Go line by line through the entries and show those that hold the string "label".

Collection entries
------------------------

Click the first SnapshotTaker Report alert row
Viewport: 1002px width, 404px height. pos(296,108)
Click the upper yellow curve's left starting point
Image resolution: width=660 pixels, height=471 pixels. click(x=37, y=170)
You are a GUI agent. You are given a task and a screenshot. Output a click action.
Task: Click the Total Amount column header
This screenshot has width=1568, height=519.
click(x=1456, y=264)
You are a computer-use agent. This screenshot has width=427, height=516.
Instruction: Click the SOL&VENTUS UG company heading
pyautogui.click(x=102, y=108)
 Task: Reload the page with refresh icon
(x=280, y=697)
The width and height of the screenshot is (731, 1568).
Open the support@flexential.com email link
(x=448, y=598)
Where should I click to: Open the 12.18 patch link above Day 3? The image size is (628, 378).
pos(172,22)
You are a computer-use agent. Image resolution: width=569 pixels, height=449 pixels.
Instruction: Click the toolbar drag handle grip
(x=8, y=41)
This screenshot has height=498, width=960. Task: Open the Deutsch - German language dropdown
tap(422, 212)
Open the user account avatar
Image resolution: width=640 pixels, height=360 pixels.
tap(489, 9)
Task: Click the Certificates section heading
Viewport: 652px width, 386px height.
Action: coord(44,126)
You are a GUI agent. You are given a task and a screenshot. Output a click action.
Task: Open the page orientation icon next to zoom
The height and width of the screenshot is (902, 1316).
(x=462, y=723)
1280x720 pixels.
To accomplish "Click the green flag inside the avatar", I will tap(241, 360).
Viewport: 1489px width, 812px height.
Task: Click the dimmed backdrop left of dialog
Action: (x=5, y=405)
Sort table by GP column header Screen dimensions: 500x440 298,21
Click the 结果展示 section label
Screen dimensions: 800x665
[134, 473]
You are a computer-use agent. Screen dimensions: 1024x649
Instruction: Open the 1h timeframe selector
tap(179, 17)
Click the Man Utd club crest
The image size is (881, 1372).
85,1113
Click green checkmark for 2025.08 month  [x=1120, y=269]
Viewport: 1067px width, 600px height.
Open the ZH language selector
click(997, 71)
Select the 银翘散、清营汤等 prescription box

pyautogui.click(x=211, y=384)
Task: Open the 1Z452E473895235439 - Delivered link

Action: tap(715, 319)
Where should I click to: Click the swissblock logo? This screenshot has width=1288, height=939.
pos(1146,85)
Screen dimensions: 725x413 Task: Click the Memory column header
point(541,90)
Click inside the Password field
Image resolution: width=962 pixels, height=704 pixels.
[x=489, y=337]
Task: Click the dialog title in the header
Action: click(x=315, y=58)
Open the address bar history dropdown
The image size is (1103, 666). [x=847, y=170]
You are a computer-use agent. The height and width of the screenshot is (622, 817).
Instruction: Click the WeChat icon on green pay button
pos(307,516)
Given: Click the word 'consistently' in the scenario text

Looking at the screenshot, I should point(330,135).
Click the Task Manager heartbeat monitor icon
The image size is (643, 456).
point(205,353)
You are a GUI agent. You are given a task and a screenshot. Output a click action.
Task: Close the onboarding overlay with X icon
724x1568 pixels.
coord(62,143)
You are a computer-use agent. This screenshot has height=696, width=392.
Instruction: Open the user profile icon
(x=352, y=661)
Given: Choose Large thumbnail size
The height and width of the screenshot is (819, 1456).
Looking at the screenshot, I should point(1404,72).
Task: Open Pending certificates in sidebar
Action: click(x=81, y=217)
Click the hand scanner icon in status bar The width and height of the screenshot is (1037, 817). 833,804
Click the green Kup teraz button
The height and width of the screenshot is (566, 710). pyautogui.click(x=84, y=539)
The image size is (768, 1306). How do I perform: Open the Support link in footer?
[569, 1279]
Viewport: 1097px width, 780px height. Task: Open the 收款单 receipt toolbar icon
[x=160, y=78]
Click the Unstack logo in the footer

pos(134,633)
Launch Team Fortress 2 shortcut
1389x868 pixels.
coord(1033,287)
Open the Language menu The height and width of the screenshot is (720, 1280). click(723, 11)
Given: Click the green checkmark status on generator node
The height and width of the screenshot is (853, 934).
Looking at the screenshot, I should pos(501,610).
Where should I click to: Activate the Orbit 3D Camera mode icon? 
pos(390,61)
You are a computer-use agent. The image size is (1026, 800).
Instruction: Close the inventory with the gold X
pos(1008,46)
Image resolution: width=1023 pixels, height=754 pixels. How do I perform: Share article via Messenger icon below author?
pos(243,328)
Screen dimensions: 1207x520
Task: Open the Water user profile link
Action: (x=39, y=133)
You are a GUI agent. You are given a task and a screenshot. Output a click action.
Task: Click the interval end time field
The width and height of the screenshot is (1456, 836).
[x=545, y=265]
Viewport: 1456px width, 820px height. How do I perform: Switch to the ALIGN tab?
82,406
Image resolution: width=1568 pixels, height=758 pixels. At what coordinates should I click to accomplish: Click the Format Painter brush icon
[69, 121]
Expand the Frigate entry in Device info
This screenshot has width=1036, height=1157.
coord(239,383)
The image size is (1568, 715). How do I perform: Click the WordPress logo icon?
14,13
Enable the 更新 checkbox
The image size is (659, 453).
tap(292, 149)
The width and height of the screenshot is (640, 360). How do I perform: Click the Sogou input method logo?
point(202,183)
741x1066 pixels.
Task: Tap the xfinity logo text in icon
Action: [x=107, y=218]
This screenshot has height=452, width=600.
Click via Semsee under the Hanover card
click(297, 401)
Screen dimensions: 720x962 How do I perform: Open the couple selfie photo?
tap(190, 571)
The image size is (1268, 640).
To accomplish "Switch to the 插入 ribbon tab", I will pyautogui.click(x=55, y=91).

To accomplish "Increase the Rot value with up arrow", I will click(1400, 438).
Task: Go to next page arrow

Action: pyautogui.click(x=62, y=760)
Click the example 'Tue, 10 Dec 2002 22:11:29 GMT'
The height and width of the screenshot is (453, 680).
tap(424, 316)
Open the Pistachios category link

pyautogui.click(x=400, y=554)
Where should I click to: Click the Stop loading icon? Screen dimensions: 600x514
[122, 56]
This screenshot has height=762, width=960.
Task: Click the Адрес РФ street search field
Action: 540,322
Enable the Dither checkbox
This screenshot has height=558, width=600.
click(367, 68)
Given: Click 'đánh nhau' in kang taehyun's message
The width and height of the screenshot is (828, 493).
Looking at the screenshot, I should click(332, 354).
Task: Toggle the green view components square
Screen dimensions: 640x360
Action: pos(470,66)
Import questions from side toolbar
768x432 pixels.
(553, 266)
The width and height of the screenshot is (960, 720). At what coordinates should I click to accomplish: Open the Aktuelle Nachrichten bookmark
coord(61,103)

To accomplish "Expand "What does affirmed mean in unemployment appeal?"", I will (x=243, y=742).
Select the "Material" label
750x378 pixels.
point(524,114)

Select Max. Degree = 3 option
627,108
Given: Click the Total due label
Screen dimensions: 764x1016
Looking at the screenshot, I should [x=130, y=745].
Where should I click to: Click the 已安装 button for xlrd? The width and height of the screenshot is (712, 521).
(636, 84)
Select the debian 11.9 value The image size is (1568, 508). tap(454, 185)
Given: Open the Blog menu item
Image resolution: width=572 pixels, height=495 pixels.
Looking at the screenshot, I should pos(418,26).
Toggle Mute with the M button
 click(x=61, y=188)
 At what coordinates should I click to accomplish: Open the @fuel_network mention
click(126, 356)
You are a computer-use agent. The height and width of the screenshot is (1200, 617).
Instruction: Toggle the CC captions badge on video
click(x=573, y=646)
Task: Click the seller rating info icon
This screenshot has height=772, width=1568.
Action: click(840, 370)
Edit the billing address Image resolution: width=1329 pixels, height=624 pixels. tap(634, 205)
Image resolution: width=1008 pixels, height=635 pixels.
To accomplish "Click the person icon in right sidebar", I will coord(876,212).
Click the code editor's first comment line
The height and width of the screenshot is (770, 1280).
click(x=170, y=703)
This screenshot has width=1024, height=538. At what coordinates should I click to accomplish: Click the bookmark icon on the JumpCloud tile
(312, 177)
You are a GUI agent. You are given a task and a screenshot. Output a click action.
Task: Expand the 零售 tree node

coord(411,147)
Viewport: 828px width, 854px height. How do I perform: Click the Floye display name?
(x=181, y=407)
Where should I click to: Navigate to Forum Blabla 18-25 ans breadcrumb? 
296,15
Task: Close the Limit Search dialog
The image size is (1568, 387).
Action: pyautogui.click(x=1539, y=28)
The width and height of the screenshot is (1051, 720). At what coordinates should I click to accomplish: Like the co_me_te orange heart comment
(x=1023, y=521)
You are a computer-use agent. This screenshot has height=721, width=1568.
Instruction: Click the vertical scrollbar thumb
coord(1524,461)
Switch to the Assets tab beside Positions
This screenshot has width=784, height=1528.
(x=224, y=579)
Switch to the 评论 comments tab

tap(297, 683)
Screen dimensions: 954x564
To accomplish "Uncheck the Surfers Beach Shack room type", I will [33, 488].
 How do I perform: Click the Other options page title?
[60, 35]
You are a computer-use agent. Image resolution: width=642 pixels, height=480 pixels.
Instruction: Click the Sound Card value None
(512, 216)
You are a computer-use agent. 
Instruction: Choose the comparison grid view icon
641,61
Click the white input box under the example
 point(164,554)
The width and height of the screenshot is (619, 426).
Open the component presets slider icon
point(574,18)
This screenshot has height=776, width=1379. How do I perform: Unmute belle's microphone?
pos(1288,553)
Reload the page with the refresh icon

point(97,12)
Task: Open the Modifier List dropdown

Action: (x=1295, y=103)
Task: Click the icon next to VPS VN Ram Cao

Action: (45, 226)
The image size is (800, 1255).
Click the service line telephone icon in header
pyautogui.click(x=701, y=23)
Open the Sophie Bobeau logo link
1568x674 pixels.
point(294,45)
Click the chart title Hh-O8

------------------------

> RESPONSE:
Click the 结果展示 section label
Select the "Material" label
Given: Click the Total due label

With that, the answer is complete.